-------- Source data --------

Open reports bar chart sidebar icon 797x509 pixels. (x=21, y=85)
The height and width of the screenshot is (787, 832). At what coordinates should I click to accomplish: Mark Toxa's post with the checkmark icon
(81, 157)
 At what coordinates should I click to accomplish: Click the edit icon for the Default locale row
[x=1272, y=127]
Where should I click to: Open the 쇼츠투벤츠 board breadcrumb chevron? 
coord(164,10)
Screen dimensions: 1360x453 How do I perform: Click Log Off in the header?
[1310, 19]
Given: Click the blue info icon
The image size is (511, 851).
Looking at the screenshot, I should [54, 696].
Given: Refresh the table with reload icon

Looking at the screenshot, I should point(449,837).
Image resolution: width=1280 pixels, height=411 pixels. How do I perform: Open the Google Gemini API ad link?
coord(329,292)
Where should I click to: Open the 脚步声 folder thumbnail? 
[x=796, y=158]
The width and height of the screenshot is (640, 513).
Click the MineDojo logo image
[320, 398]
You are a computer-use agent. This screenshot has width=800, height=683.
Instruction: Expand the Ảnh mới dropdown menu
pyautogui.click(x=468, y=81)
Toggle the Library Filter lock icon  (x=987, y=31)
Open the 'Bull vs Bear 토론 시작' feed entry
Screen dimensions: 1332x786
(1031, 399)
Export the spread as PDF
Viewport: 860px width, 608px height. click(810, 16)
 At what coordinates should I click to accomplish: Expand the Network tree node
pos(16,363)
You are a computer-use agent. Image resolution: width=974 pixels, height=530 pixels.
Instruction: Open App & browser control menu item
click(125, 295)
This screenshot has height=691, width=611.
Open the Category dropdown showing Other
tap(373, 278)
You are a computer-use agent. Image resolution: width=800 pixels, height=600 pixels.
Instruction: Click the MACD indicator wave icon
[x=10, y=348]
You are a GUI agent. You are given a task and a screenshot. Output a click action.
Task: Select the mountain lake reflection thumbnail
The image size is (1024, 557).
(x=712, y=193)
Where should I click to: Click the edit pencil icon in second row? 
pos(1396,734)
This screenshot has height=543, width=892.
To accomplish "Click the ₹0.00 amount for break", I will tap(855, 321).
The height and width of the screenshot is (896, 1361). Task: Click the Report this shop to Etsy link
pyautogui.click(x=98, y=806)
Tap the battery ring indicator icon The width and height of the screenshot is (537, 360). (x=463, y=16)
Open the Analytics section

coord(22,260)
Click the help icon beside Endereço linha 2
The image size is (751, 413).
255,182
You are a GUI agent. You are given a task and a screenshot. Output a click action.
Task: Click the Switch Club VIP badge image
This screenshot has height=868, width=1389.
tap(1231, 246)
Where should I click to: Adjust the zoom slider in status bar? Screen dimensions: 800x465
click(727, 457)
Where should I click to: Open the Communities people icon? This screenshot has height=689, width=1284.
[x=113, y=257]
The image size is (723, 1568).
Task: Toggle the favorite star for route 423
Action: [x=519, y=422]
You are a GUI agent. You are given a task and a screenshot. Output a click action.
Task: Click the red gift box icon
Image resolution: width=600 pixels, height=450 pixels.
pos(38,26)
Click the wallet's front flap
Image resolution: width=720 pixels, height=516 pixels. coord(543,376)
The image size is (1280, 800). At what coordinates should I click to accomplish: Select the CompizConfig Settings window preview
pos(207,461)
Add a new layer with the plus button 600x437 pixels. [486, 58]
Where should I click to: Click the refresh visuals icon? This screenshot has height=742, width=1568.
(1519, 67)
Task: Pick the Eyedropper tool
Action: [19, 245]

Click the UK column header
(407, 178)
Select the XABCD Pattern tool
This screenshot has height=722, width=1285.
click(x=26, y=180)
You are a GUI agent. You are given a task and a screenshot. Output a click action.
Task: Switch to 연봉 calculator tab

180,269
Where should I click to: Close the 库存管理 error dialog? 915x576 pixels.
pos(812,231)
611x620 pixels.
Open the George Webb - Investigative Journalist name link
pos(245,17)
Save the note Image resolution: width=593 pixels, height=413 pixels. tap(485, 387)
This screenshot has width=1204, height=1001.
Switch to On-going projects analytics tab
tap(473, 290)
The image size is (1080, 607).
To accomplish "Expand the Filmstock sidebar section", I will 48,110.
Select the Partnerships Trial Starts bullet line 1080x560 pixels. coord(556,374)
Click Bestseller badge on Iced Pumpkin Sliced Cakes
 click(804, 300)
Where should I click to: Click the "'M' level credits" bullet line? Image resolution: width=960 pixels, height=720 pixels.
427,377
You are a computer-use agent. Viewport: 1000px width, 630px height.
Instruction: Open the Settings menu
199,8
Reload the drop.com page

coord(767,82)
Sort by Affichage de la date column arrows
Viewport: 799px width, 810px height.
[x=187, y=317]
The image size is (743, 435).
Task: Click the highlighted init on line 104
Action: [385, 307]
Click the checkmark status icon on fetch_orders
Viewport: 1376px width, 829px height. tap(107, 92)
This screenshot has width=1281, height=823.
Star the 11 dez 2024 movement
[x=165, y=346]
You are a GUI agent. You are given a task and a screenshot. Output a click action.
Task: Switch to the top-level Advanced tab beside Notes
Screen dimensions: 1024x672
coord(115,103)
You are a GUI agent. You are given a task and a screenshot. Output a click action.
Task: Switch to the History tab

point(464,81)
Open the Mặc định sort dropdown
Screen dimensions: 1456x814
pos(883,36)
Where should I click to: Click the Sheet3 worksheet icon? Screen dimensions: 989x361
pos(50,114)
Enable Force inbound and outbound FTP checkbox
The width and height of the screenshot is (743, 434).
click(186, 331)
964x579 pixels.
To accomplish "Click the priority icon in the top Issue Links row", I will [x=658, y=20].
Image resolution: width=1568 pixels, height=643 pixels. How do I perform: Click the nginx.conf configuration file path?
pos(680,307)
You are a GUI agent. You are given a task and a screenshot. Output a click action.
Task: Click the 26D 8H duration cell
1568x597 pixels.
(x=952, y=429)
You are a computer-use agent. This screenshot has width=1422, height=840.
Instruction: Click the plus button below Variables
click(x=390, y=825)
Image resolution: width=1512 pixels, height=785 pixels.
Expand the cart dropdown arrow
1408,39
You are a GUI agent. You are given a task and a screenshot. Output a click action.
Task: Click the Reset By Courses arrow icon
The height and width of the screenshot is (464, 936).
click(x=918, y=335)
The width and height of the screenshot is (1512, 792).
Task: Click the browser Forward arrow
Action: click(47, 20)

--------

■ What you should do: All lines above in which the word "computer" occurs should be identified and copied.

■ Solution to this exercise:
You are a computer-use agent. This screenshot has width=800, height=683.
You are a computer-use agent. Image resolution: width=974 pixels, height=530 pixels.
You are a computer-use agent. Image resolution: width=800 pixels, height=600 pixels.
You are a computer-use agent. Viewport: 1000px width, 630px height.
You are a computer-use agent. This screenshot has width=1422, height=840.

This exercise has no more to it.